Esta nova oposição é ampla e multifacetada. Reúne desde
jovens progressistas que cresceram nos anos 1990, mas que não se lembram da
década neoliberal, até movimentos fascistas que buscam perseguir militantes de
esquerda e de igualdade social, racial e de gênero reinstaurando uma ditadura
militar coordenada pelos países centrais. É heterogênea, porém conduzida por
partidos políticos tradicionais (PSDB e DEM), movimentos neofascistas e grupo
econômicos interessados em mudar a orientação política e econômica. Sem falar
dos impactos nacionais e internacionais que se reorientam após estas mudanças.
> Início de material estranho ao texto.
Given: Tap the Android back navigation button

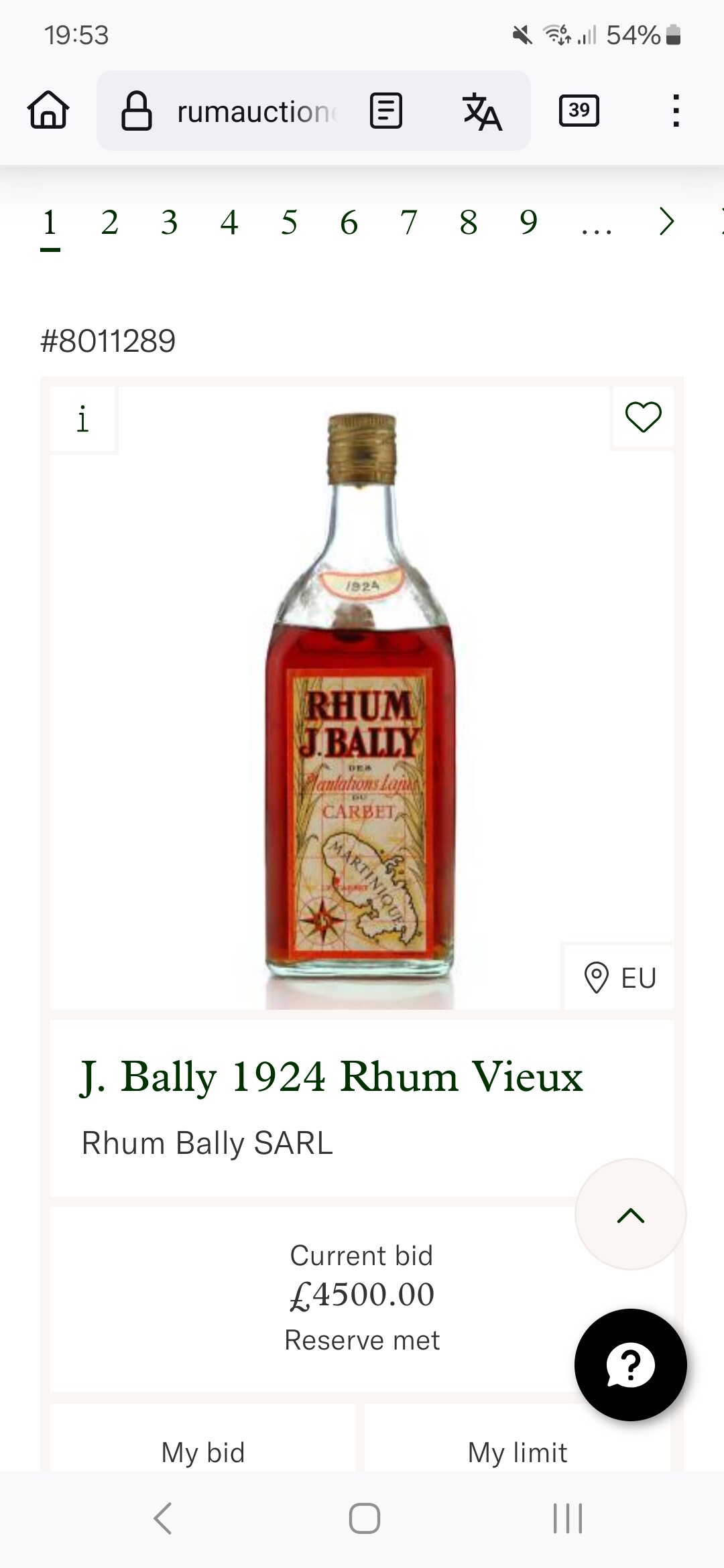Looking at the screenshot, I should tap(163, 1518).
Foram marcadas mobilizações pelos movimentos sociais e pela oposição conservadora. De um lado, aqueles que querem manter a Petrobras, combater a corrupção, manter e conquistar novos direitos sociais e reorientar a política econômica do Governo Dilma, que parece titubeante. O apoio crítico de vários movimentos sociais é um contrapeso ao movimento de massas de direita e, apesar de organizado tardiamente, demostrou ter capacidade de mobilização, envolvendo mais de 200 mil pessoas numa sexta feira, 13 de março, chuvosa na maior parte do Brasil.
extraído do 247
Inicialmente o outro movimento tem predominância forte de
brancos, concentrados no centro sul, com boas condições financeiras e bom nível
de instrução formal (ver aqui).
Abrange grupos conservadores e tende a querer o consentimento da nova classe
média e do lumpesinato. Claro, não querem a participação ativa de grupos
subordinados, querem o voto deles, como sempre ocorreu. Porém, inicialmente, há
descontentamento difuso contra o governo e não rejeição sistemática dos
segmentos populares.
Parece haver tempo para mudanças necessárias para convencer
quem se beneficia dessa política e polarizar a classe média, abandonada há 12
anos sem comunicação eficiente. Acredito que o PT terá de polarizar a sociedade
com aquilo que é apontado por Douglas
Belchior neste artigo e com propostas mais abrangentes: para as classes
C-D-E, como forma de construir mais relações ético-políticas; fortalecer os
laços que temos na classe média, com seus setores organizados, como
metalúrgicos, petroleiros, bancários, professores, médicos, psicólogos, entre
outros; priorizar setores econômicos que tenham a ver com o histórico de
relações estabelecido e com possíveis vetores de desenvolvimento econômico no
futuro.
Precisamos, portanto, de uma nova política de comunicação, desde o nível molecular, da relação pessoal, até o nível dos meios de comunicação e de como as políticas públicas se estabelecem Quem não se comunica, se estrumbica.